Se o coronavírus servir para implantar socialmente comportamentos como lavar mãos frequentemente ou não espirrar para o ar, tanto melhor. Não devemos ir visitar aquela tia idosa ao lar se estivermos afectados, como não o fazemos quando estamos com gripe. Podemos ter de cancelar algumas viagens de avião, como aconteceu comigo, mas vamos viver a vida normalmente. De resto, não há qualquer motivo para pânico ou sentimentos de apocalipse, apesar da desinformação constante e do alarmismo mediático a que assistimos diariamente – esse sim, o mais perigoso vírus de toda esta história.
6 comments:
O troll dos números. Não vá ao médico, vá ao matemático. E morram os dois juntos. Só se estraga uma casa.
O chamado "comentário" borderline: esteve vai-não vai para ser desmaterializado.
Vá lá saber-se porquê, passou.
Não dá para perceber como é que há gente que embirra tanto com a matemática. Esse seu Leitor aí em cima terá percebido alguma coisa do que leu?
"terá percebido alguma coisa do que leu?"
Nem o que escreveu deve ter percebido.
Pois... convém ouvir outras vozes. E isto a TV não tem feito, vai tudo atrás do mesmo.
Mas, já estamos habituados a isto, ao espectáculo televisivo. A noite passada voltei a ver o belíssimo “Tarde de um dia de cão”, do Sidney Lumet que retrata, entre muitas outras coisas, o papel da televisão e o fascínio que esta exerce sobre as pessoas, são capazes de tudo para aparecer, nem que seja por 15 minutos.

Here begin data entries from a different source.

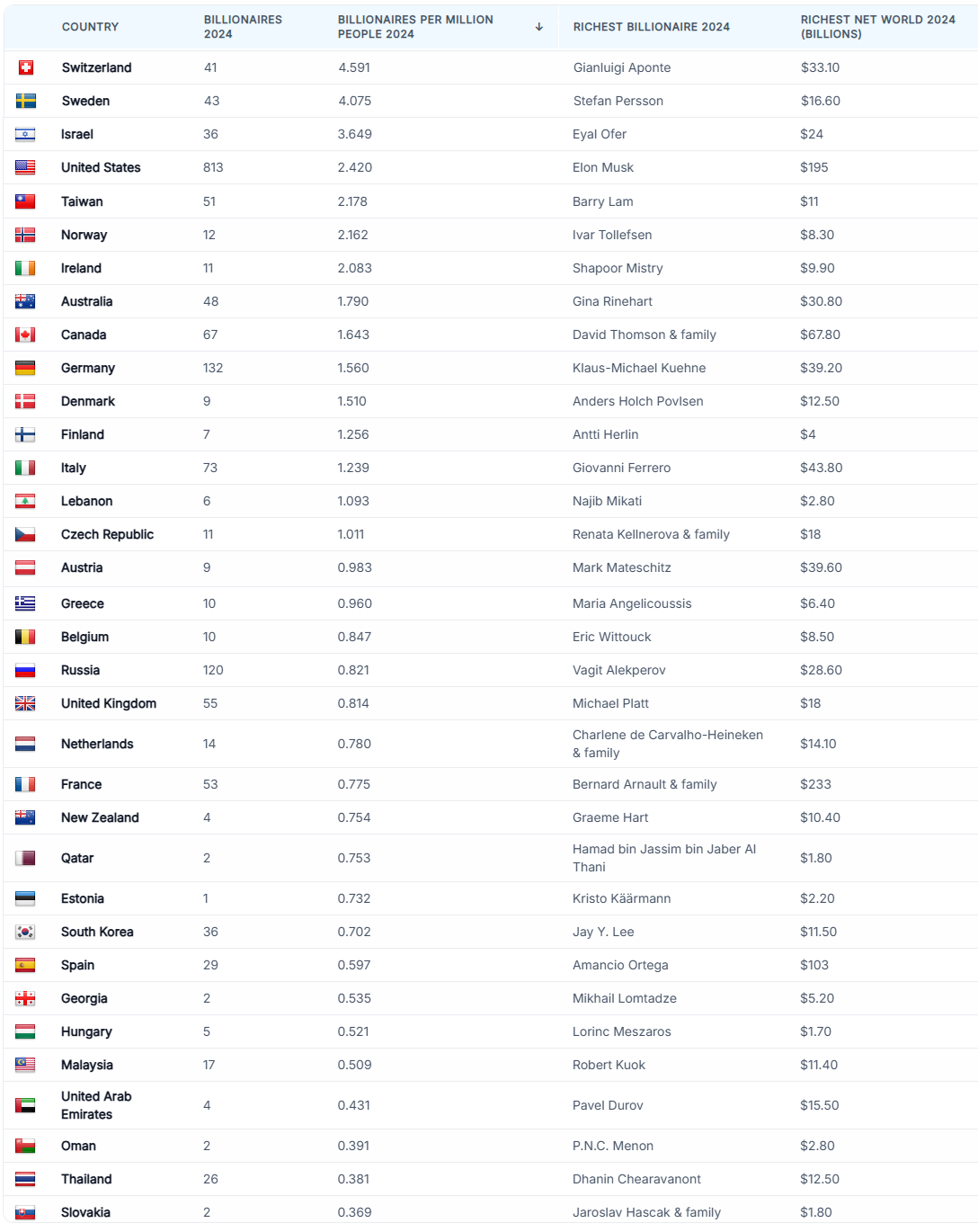
Task: Click the Lebanon flag icon
Action: click(25, 501)
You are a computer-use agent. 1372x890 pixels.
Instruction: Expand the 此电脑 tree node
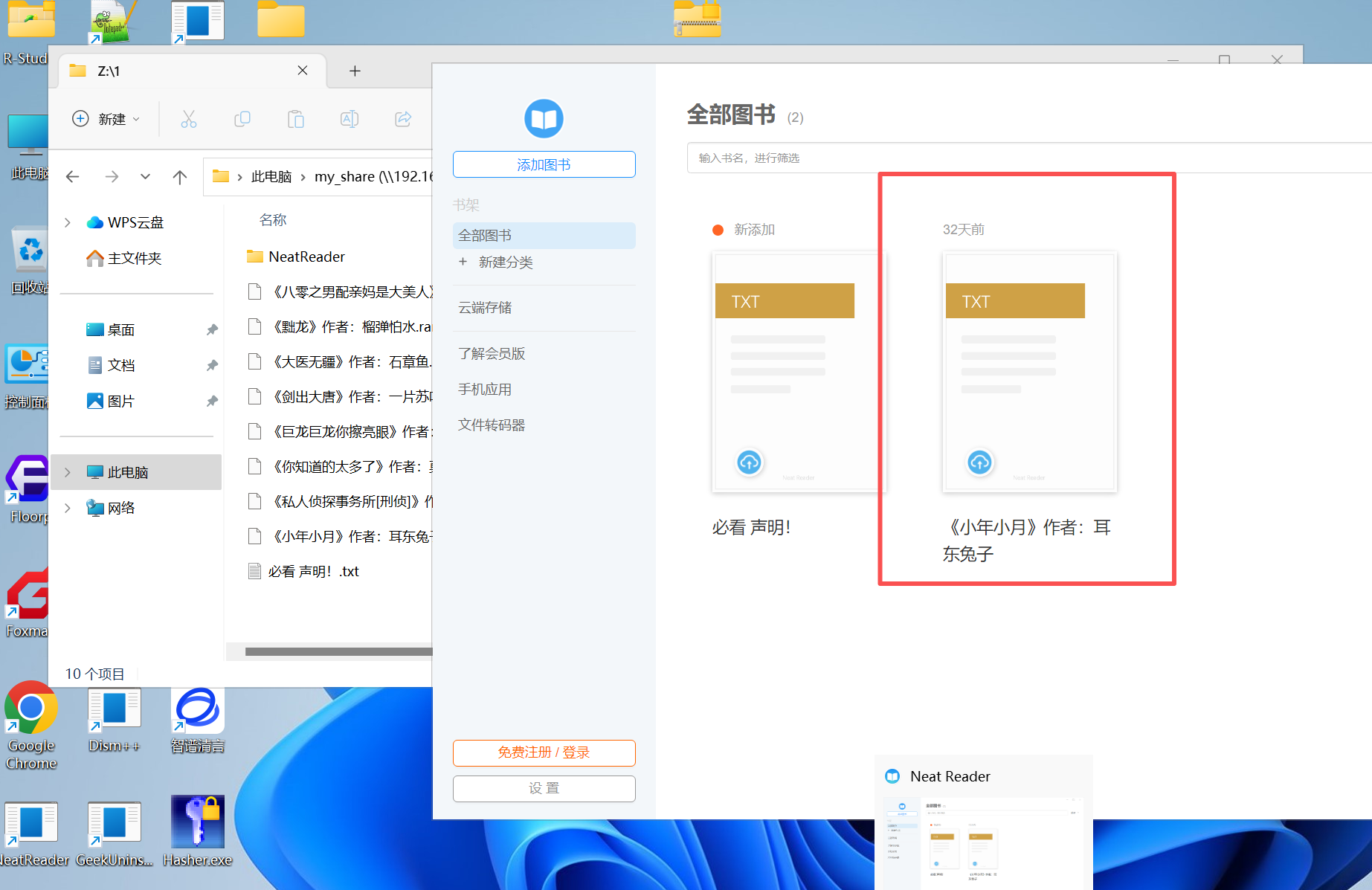click(68, 472)
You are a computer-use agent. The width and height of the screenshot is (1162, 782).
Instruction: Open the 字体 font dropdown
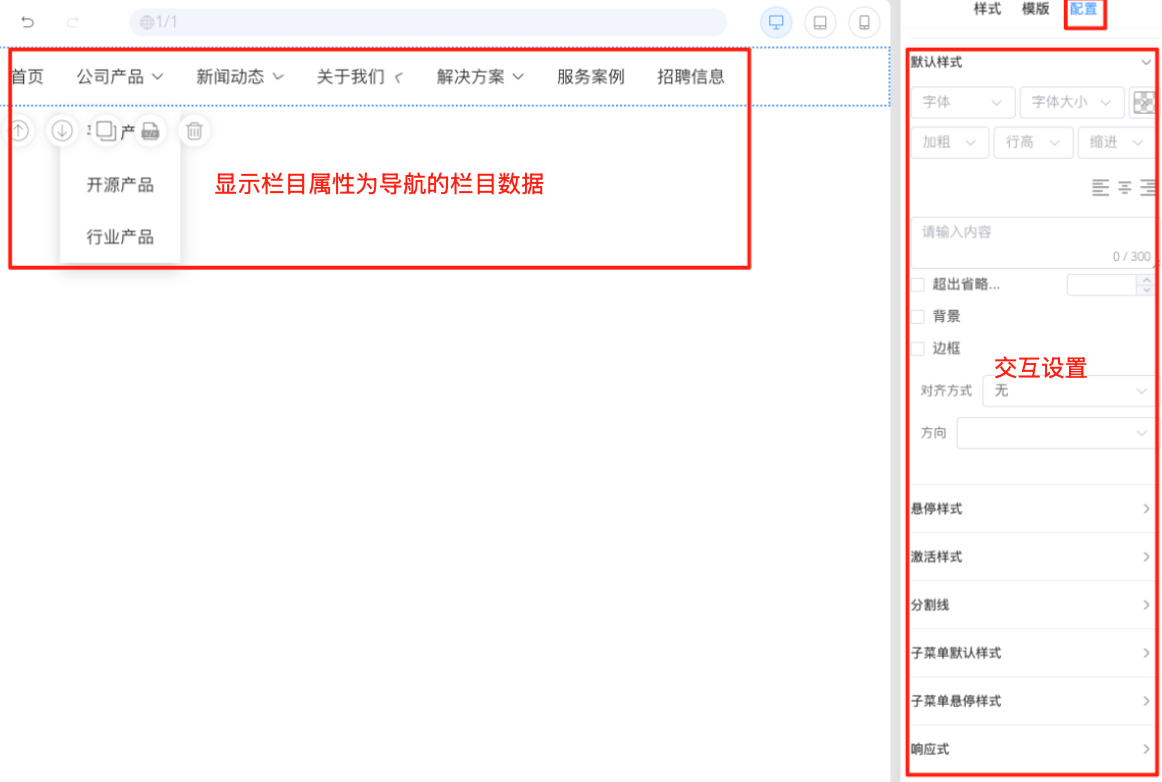[x=962, y=102]
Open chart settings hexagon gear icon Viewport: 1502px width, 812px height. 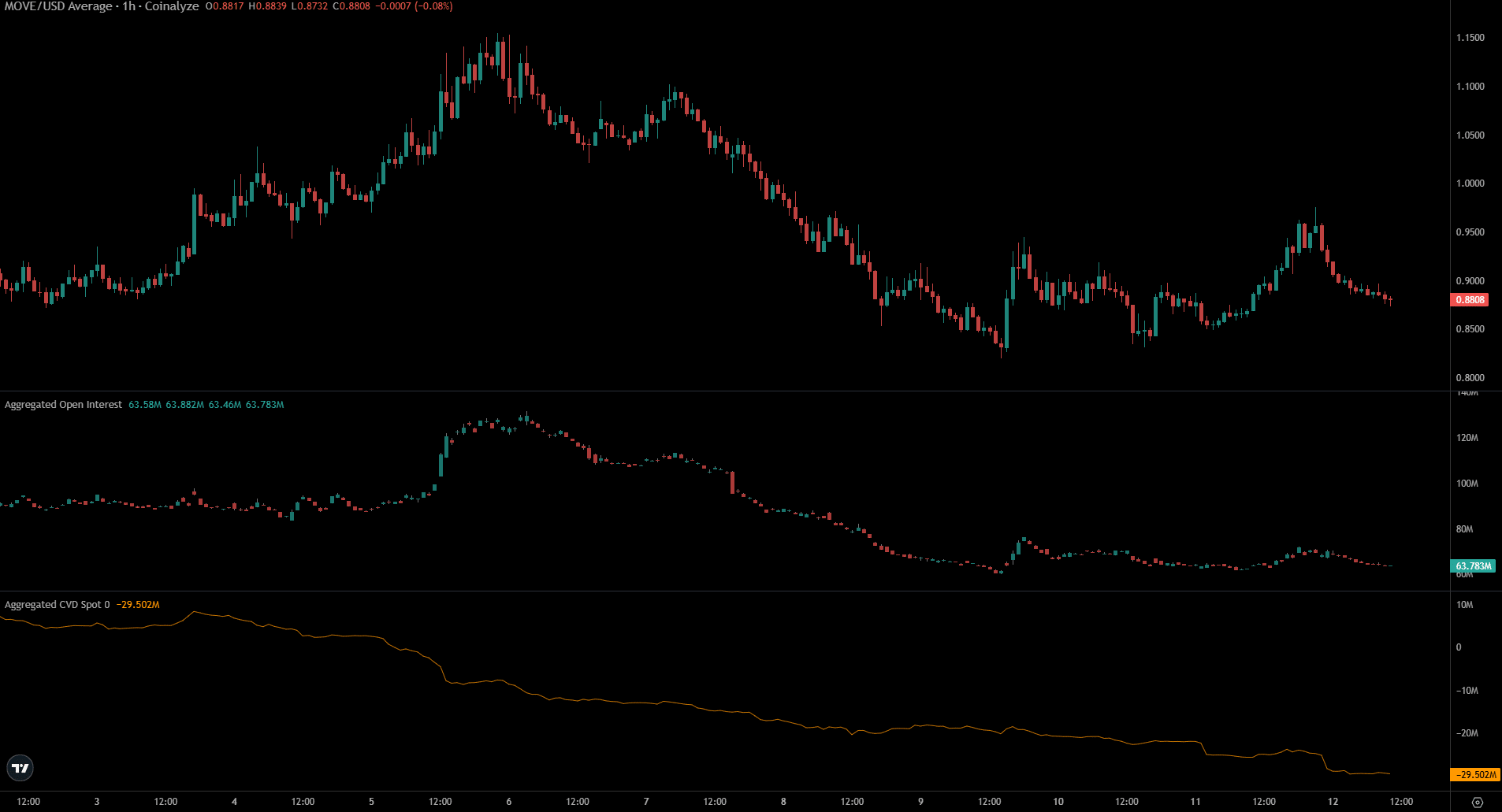(1478, 802)
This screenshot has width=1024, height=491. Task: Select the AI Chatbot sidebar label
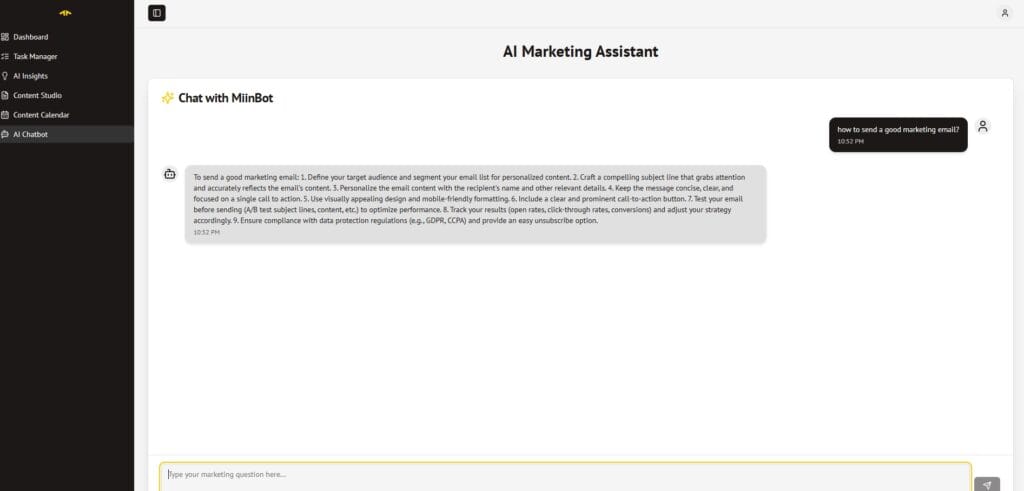(x=30, y=134)
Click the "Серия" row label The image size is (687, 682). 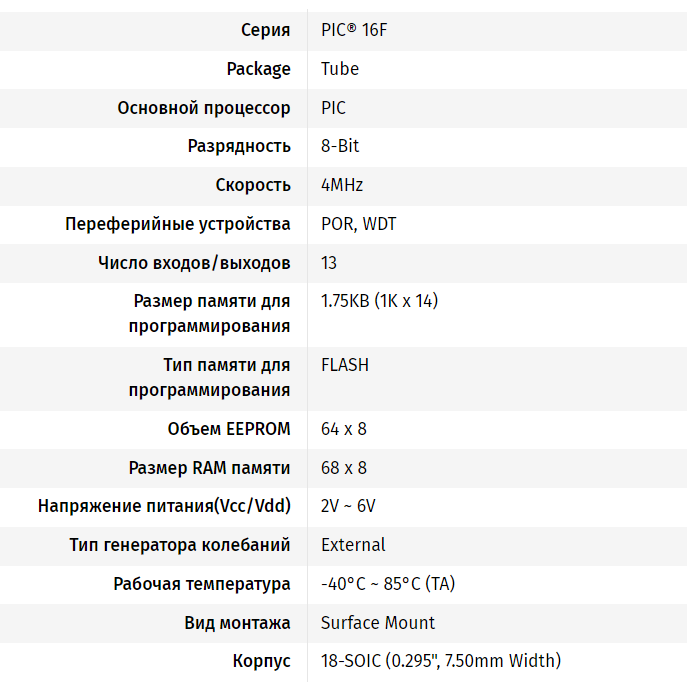265,30
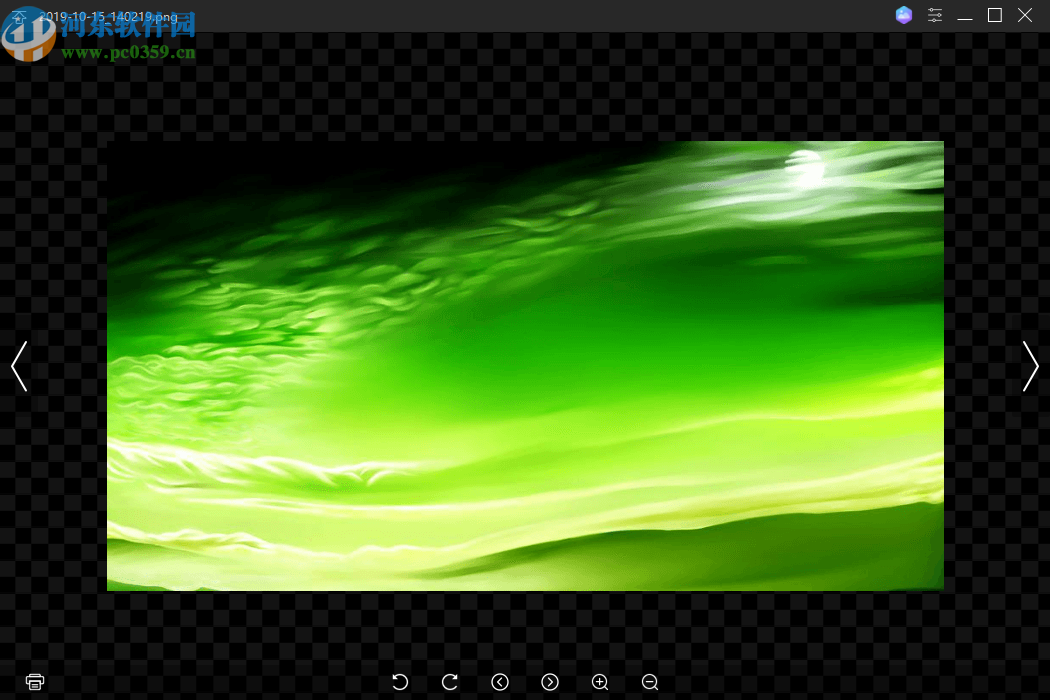
Task: Click the large right chevron at window edge
Action: pos(1030,366)
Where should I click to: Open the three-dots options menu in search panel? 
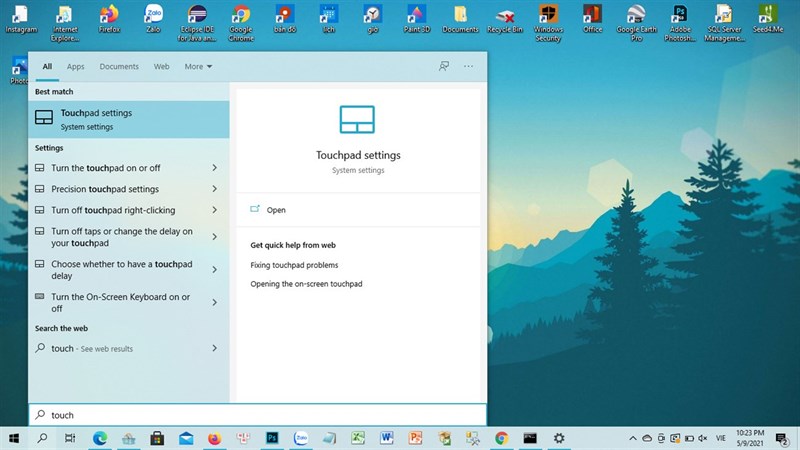click(x=468, y=66)
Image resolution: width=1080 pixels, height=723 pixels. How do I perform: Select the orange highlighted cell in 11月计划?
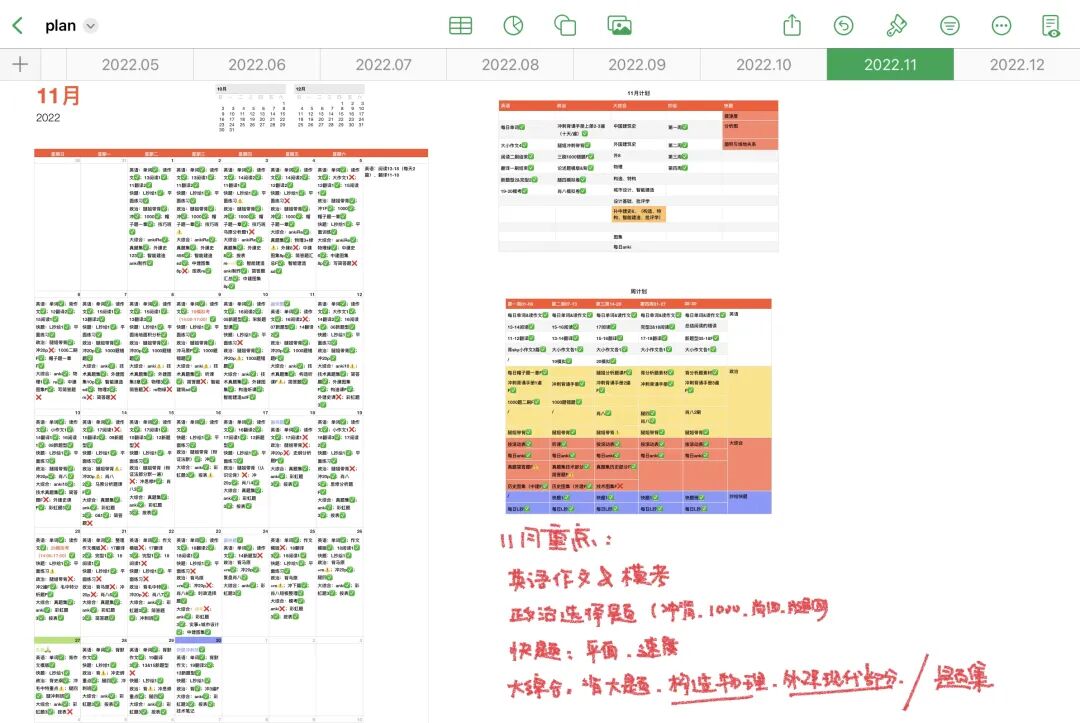pyautogui.click(x=640, y=213)
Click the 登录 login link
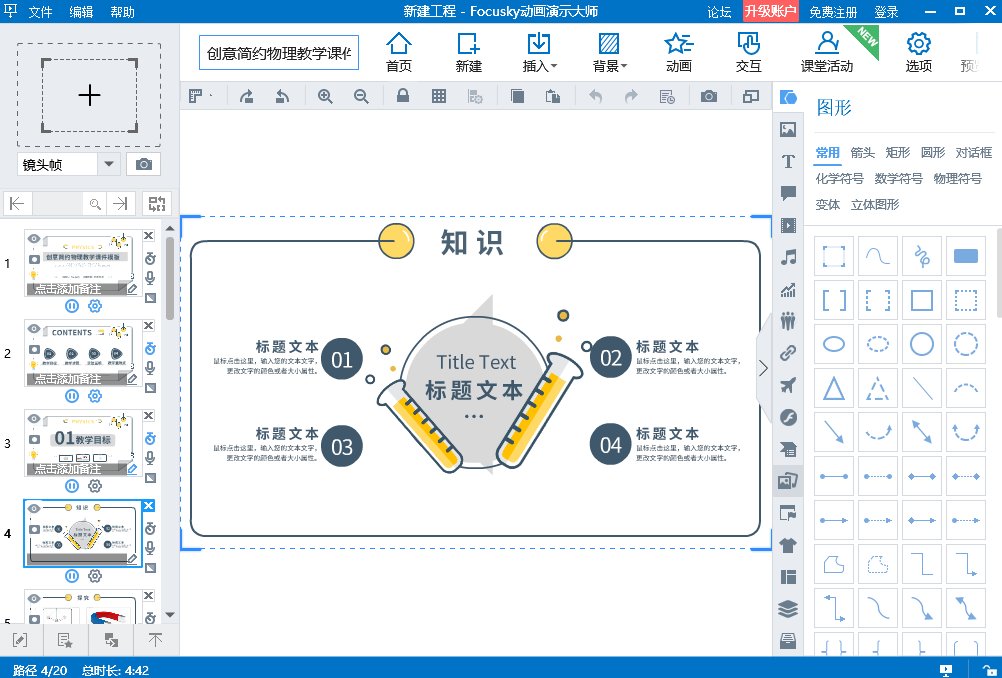 (886, 12)
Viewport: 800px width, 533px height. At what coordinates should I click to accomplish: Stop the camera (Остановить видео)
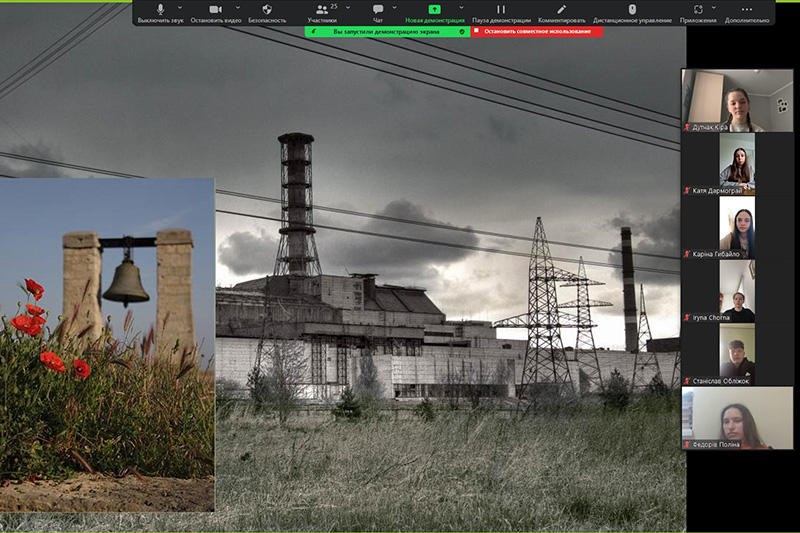tap(216, 10)
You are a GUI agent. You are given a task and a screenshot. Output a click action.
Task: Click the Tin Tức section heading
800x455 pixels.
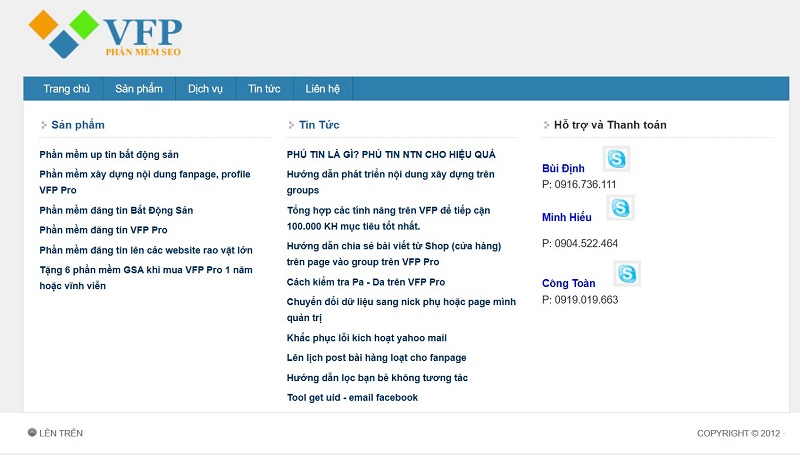click(x=319, y=125)
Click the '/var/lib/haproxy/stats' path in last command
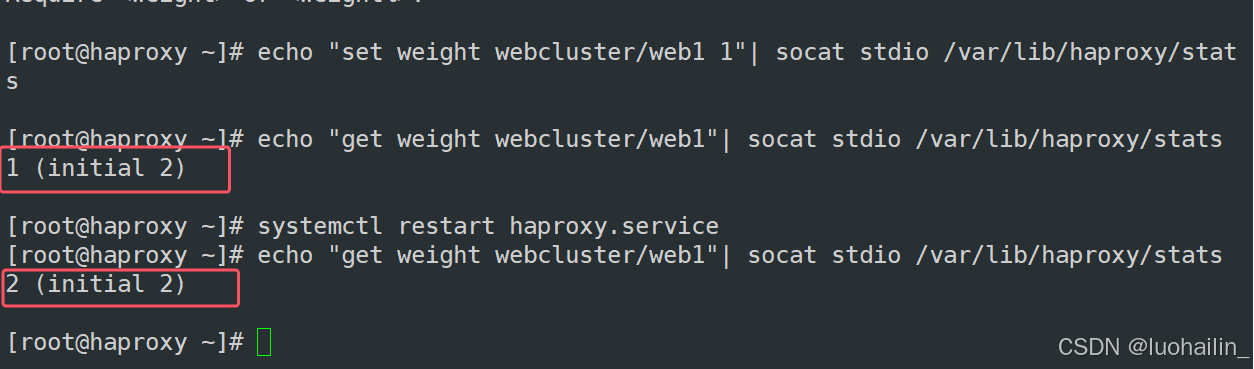Screen dimensions: 1254x369 tap(1069, 255)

Nesta epidemia televisiva não há lugar para outras opiniões, pode estragar a festa, como aquele familiar inconveniente que ninguém quer à mesa.
Convém sempre ouvir tudo, mais que não seja para discordar.
Faz hoje um mês que foi escrito este texto. Errar é humano, Buescu errou, retratou-se, acriou um grupo para debater, "Coronavírus: factos a partir de números" e é agora realista e mais pessimista que os líricos que já falam de picos passados ou dos impacientes que exigem datas, como João Miguel Tavares.
A dúvida é o primeiro sinal de conhecimento.